Table of Contents (click to expand)
Motorcycling gear is made of special material designed to reduce the impact of forces that are involved in motorcycle accidents.
It’s hard to separate motorcycles from the sense of freedom they bring. After all, there are few experiences as visceral as feeling the wind on your skin as you speed through curvaceous roads lined by trees!
As enjoyable as it is, risks are an inseparable aspect of motorcycling. Fortunately, these risks can be ameliorated by wearing proper gear. Yes, those tight-fitting jackets and helmets that make us look ‘cool’ on the outside, but extremely sweaty inside!
Where’s the freedom in that? What if we don’t even plan to go that fast? Do we still need gear? Does motorcycle gear actually do anything? Time to find out!
What Is Motorcycling Gear?
Motorcycling gear refers to any equipment that protects riders against motorcycling-related injuries. Like an exoskeleton, the individual pieces of motorcycling gear cover you from head to toe. Thus, a fully kitted out motorcyclist brings riding-specific helmets, jackets, trousers, gloves and boots while riding.
Why Is Motorcycling Gear Important?
Motorcycling gear is important because it reduces the severity of injury in the event of an accident. To do this, it’s designed using special materials that absorb impact, transmitting less force on to the riders themselves.
It’s important to note that wearing motorcycling gear is an element of passive safety. It does not reduce the risk of injury. The probability of injury is a function of the rider’s judgement and skill. Thus, motorcycling gear is to motorcycles, what airbags and seat belts are to cars.

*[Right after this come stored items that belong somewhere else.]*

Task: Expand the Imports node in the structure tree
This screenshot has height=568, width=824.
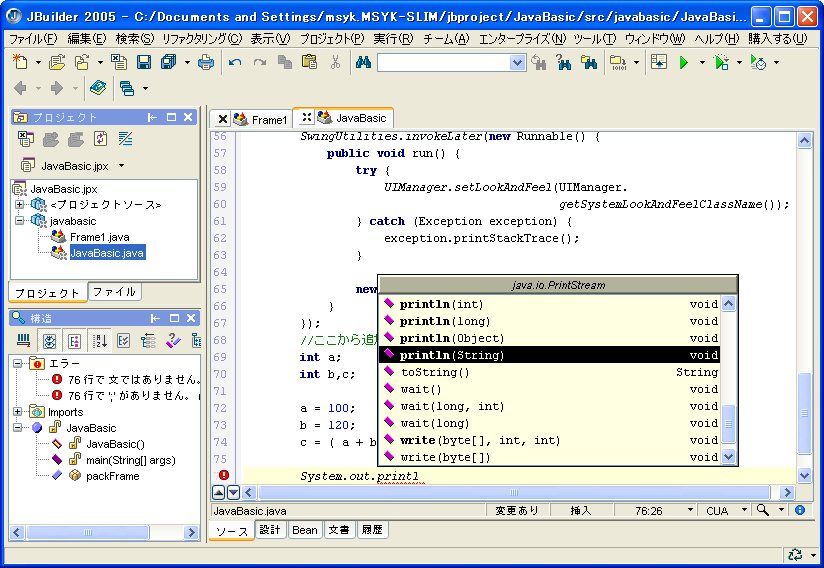Action: coord(18,412)
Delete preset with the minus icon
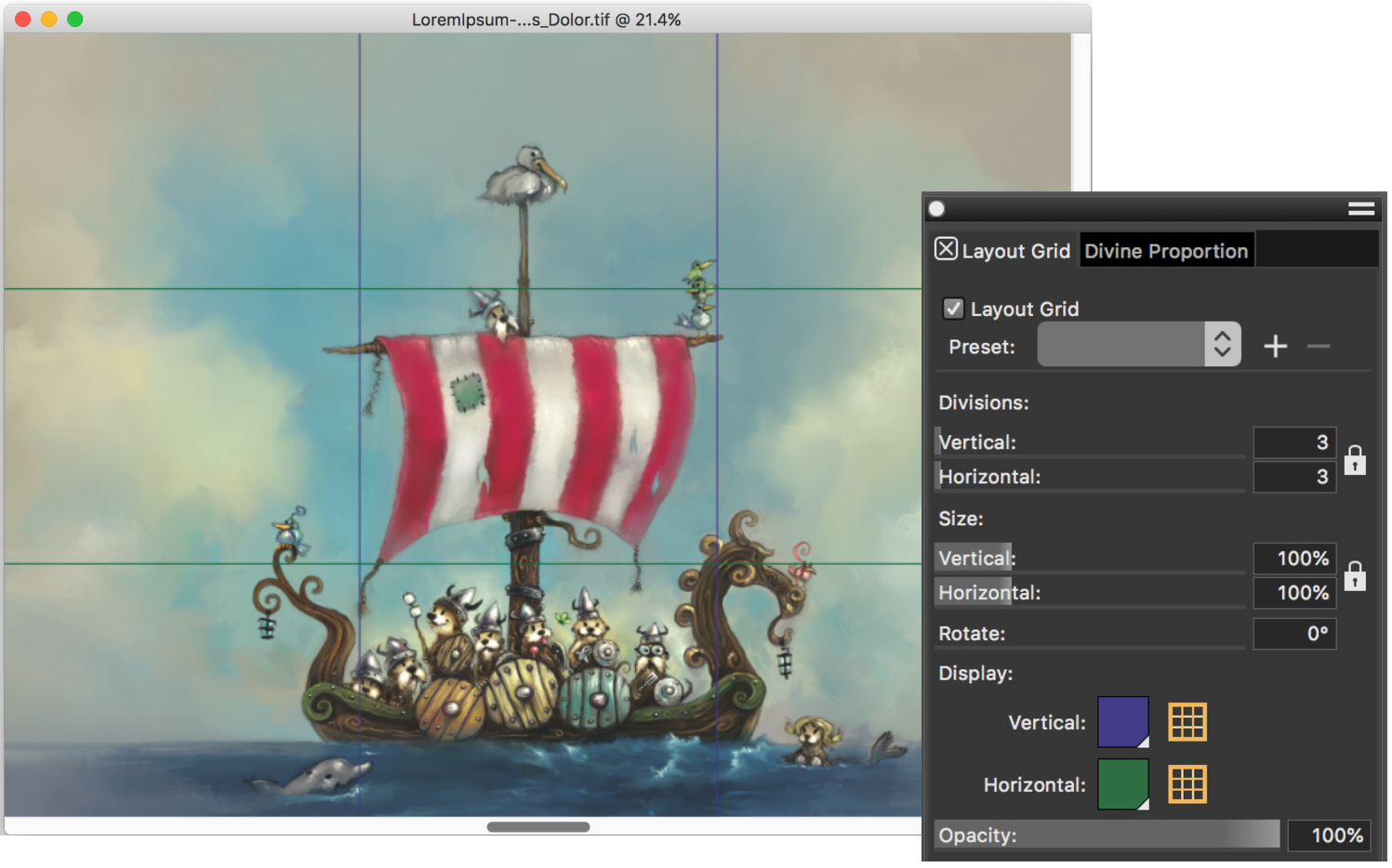Viewport: 1392px width, 868px height. pyautogui.click(x=1318, y=347)
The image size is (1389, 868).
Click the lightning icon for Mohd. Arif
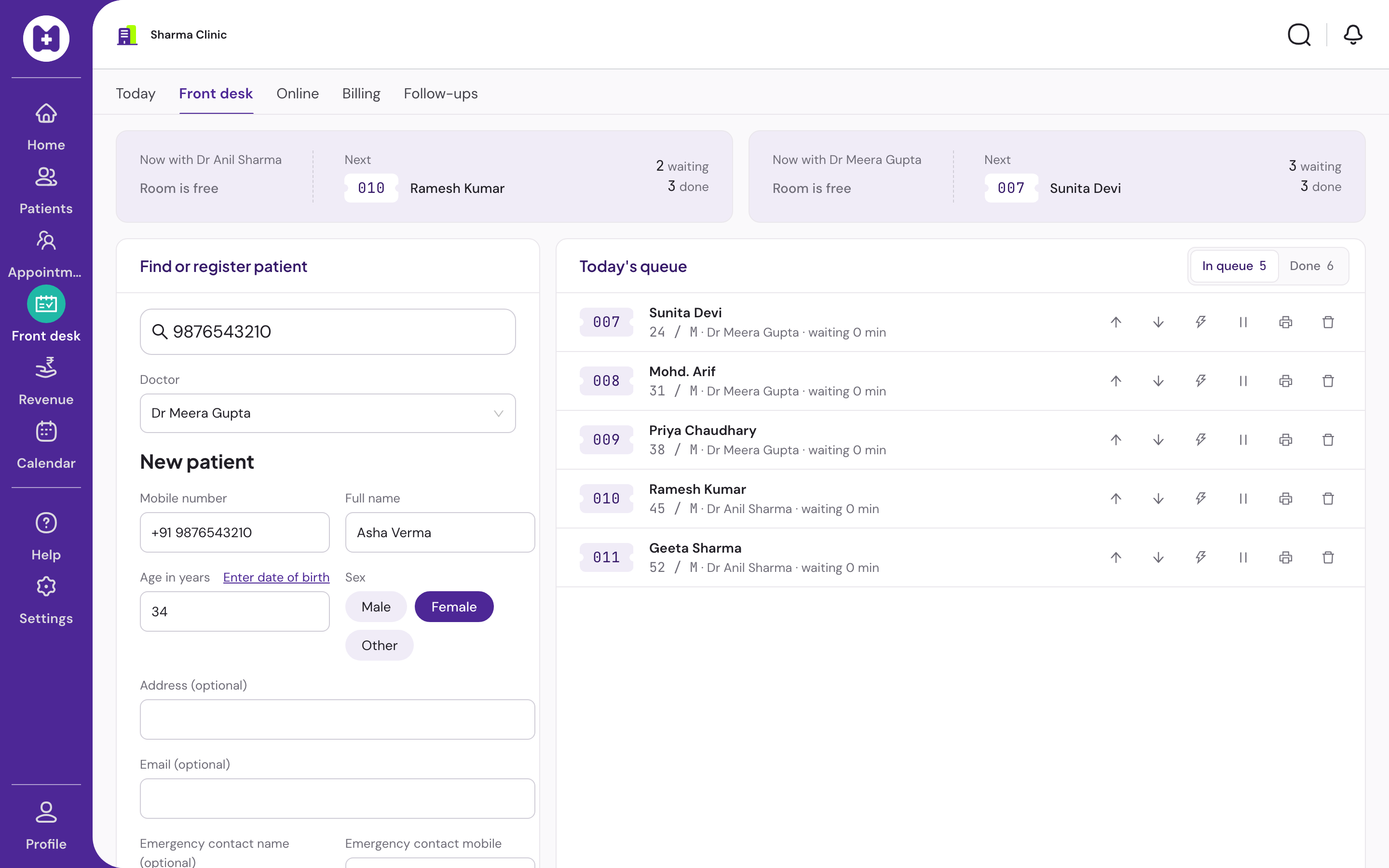pos(1201,380)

How Does Motorcycling Gear Protect Us In An Accident?
A rider generally faces two kinds of forces during an accident—abrasion and impact. Ideally, the safest motorcycling gear would be a hard box, entombing the rider from head to toe, but such a design is obviously impractical.
Design trade-offs. Crash simulations and analysis help manufacturers reinforce strategic zones on the body that receive the maximum impact. The result is a comprehensively protecting set of wearables that can be counted on to mitigate damage if you take a spill.
Abrasion Resistance In Motorcycling Gear
Sliding over tarmac is one of the most common injuries a motorcycle rider will sustain. Pavement quickly scrapes through large patches of skin that come in contact with the road. Cuts and bruises are usually a side effect of sliding over irregular tarmac with any small debris. Regardless of how the rider comes in contact with ground, the contact patches are quite large.
Therefore, it is desirable to have abrasion-resistant material for primary construction. Leather has excellent abrasion resistance properties and is widely used in motorcycling gear.
However, the emergence of high denier synthetic textiles that can be customized to suit various needs is slowly gaining acceptance. It triumphs leather in cost, maintenance, ventilation and even abrasion resistance. Most modern motorcycling gear incorporates both textile and leather panels in their design.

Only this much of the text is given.